→ **Aim of the exercise**: Produce word for word the lines of the data below running from the one that has "Where should I click to: Click the top" to the one that has "Click the Geräteleistung heart icon", inclusive, and no others.

→ **Record excerpts**:
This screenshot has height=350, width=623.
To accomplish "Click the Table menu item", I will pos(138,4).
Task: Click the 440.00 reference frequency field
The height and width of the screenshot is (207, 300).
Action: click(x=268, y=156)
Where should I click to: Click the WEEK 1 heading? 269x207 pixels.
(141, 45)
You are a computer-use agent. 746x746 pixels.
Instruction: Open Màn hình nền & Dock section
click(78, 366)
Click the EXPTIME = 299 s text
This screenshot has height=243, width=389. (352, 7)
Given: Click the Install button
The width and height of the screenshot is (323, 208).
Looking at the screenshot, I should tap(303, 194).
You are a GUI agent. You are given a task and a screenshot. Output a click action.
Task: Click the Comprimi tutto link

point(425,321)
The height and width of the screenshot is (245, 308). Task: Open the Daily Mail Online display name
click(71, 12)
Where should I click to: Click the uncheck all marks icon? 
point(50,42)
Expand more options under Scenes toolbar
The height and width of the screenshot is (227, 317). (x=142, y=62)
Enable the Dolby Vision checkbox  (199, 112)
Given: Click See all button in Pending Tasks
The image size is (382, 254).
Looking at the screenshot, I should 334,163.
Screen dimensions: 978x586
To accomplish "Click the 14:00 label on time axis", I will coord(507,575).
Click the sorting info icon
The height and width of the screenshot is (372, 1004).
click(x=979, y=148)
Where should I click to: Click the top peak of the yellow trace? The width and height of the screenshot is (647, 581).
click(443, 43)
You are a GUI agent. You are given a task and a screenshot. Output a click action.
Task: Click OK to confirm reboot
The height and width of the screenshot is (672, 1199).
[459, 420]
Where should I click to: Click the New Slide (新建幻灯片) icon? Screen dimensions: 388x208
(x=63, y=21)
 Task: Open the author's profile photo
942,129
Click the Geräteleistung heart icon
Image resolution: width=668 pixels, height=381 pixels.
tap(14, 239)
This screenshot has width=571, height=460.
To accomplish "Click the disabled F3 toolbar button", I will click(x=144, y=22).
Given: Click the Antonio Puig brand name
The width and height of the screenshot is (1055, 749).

→ **Result of this exercise**:
Where should I click to: Click the top peak of the yellow trace? The width and height of the screenshot is (647, 581).
click(443, 43)
You are a GUI agent. You are given a task and a screenshot. Output a click action.
Task: Click OK to confirm reboot
The height and width of the screenshot is (672, 1199).
[459, 420]
Where should I click to: Click the New Slide (新建幻灯片) icon? Screen dimensions: 388x208
(x=63, y=21)
 Task: Open the author's profile photo
942,129
Click the Geräteleistung heart icon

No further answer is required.